2003.05.27

【SARS速報】 東京都がSARS対応要領を策定、可能性例なら直ちに学校閉鎖

 東京都は5月26日、学校で重症急性呼吸器症候群(SARS)患者が発生した場合、「可能性例」なら、学校長権限で直ちに学校閉鎖とすることなど、学校内や国内でSARS感染が発生した場合の対応について定めた「東京都教育委員会SARS対応要領」を策定し、都立学校と市町村教育委員会に通知した。

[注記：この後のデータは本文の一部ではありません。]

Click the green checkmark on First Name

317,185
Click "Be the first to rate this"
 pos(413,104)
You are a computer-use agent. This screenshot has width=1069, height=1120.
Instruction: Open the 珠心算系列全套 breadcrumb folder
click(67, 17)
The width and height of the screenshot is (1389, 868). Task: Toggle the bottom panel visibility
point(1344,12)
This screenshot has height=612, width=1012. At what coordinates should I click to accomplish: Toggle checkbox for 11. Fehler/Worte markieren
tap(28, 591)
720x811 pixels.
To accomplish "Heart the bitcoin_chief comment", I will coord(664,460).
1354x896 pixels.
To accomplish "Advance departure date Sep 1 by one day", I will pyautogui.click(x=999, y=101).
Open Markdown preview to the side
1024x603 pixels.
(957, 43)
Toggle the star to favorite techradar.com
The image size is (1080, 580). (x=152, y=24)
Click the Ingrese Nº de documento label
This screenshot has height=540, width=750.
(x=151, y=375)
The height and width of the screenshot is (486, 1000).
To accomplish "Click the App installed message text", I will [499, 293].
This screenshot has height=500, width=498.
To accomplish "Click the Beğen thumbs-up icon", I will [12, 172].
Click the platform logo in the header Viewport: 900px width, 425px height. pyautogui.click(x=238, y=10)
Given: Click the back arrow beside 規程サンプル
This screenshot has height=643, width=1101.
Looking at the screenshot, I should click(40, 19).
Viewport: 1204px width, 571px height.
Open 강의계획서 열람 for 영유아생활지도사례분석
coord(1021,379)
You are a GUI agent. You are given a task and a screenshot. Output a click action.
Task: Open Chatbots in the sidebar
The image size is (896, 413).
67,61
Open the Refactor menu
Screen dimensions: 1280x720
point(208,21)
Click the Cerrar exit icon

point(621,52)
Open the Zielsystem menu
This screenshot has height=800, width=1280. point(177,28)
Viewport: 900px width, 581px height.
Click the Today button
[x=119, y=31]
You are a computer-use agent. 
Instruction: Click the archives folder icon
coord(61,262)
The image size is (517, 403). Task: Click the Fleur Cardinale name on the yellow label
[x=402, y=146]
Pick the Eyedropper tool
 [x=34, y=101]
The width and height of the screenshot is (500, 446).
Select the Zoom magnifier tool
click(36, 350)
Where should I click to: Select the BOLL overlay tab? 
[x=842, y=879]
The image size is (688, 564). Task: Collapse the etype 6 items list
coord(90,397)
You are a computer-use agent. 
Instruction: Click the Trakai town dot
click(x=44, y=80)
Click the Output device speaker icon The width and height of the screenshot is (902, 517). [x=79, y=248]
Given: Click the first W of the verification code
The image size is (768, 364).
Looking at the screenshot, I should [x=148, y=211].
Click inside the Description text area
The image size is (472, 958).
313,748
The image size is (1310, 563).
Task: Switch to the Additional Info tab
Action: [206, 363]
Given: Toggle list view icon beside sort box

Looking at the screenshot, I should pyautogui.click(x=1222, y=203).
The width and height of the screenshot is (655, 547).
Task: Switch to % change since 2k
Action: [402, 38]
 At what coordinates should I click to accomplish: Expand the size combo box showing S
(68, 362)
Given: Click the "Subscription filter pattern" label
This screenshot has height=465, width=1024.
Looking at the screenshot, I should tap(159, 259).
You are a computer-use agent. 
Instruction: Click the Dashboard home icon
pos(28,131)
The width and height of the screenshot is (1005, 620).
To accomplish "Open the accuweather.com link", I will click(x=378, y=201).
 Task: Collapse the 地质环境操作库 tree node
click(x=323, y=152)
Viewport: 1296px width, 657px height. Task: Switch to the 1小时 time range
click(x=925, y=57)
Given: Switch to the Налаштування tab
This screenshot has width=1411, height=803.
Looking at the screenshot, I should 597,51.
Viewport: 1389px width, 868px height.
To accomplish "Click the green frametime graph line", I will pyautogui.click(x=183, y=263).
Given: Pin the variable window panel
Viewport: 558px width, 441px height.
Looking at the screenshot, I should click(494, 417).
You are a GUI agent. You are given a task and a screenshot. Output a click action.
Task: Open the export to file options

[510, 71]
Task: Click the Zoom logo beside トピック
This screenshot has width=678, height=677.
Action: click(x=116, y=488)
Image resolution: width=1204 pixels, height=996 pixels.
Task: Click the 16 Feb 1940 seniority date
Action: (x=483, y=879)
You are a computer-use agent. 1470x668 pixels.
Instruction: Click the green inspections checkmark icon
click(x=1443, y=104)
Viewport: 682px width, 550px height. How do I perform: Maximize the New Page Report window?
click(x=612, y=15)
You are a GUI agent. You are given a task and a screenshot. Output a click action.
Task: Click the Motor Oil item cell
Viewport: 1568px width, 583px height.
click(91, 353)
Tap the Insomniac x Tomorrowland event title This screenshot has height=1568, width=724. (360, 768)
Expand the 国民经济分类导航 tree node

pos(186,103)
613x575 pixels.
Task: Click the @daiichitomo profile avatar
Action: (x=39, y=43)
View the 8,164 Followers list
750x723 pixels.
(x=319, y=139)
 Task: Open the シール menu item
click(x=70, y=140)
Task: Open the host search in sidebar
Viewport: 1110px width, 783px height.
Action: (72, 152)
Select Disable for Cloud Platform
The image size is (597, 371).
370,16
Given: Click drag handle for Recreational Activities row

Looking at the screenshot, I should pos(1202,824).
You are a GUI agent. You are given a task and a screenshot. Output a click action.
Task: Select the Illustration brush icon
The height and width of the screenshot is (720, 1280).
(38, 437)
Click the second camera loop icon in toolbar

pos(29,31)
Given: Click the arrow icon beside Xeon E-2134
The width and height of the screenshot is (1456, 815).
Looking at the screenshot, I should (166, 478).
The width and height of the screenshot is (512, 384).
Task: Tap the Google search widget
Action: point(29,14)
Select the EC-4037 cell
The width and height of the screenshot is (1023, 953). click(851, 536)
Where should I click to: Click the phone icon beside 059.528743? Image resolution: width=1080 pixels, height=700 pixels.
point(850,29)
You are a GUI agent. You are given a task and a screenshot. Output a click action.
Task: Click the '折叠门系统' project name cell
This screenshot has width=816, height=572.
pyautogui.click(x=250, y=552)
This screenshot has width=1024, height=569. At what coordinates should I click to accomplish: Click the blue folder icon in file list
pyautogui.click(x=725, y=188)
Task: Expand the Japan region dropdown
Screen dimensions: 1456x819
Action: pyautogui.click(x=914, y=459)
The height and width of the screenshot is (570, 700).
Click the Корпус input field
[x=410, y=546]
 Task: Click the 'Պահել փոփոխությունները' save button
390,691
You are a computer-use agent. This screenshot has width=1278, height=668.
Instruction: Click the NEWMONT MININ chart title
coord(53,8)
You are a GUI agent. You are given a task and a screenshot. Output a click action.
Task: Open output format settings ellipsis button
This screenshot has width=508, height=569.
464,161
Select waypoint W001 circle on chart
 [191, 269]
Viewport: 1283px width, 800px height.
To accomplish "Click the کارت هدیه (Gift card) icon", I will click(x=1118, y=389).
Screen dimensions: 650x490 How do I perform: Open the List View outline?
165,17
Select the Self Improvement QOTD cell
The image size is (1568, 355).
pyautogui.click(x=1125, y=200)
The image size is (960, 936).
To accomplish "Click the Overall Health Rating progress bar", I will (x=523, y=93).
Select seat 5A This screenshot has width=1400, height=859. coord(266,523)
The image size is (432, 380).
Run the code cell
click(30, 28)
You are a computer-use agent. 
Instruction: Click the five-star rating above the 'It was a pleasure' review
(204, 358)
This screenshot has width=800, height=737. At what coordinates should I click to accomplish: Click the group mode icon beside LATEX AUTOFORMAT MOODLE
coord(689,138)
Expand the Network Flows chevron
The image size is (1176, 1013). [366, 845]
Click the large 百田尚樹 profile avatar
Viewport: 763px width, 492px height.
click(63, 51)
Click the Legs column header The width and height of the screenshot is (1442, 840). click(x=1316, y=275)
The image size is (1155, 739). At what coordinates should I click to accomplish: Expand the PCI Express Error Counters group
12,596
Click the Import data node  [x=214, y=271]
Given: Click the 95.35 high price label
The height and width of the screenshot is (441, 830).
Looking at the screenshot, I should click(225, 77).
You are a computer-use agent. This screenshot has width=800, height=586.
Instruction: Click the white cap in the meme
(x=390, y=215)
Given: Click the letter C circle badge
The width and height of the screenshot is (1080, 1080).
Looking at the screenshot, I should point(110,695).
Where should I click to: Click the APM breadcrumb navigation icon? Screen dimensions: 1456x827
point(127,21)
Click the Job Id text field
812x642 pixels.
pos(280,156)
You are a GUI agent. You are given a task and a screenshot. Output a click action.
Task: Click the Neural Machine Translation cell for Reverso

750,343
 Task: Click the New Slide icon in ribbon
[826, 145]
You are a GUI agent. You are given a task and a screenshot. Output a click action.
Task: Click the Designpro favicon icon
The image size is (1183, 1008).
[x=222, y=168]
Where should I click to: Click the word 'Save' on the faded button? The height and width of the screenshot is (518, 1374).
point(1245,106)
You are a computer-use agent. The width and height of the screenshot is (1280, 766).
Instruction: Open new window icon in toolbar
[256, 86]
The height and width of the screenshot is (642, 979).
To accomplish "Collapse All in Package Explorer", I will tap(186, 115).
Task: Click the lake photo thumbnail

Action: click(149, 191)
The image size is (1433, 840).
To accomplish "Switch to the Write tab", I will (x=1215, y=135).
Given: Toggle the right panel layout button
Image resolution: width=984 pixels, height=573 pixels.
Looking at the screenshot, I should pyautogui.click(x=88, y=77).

 東京都では、すでに5月6日、SARS流行地域からの帰国児童・生徒、教員に対して、1.一律に10日間の出席停止、または自宅待機、2.流行地域への渡航の自粛要請、3.プライバシーの配慮、待機者への学習指導上の配慮−−などを決めている。これに加えて、国内で患者が発生した場合に、学校、および東京都が実施すべき対策を規定している。今回の対応要領は、国内や学校内で患者が発生した場合を想定し、学校や教育委員会、東京都がとる対応を規定したもの。

 これによると、学校で児童・生徒、教職員に疑い例の患者が発生した場合には、SARSでないと判明するまで自宅待機とする。また、可能性例、またはSARS患者が発生した場合には、学校長権限で直ちに学校閉鎖とする。また、都内でSARS患者が発生した場合には、教職員、児童・生徒の通勤・通学経路を把握し、接触の可能性がある場合は、保健所への相談や健康診断の受診を勧める、などとしている。

 また、東京都教育庁は、都内の特定区域、あるいは都内全域でSARS患者が多発している場合など、状況に応じて学校の一斉閉鎖を検討するなどとしている。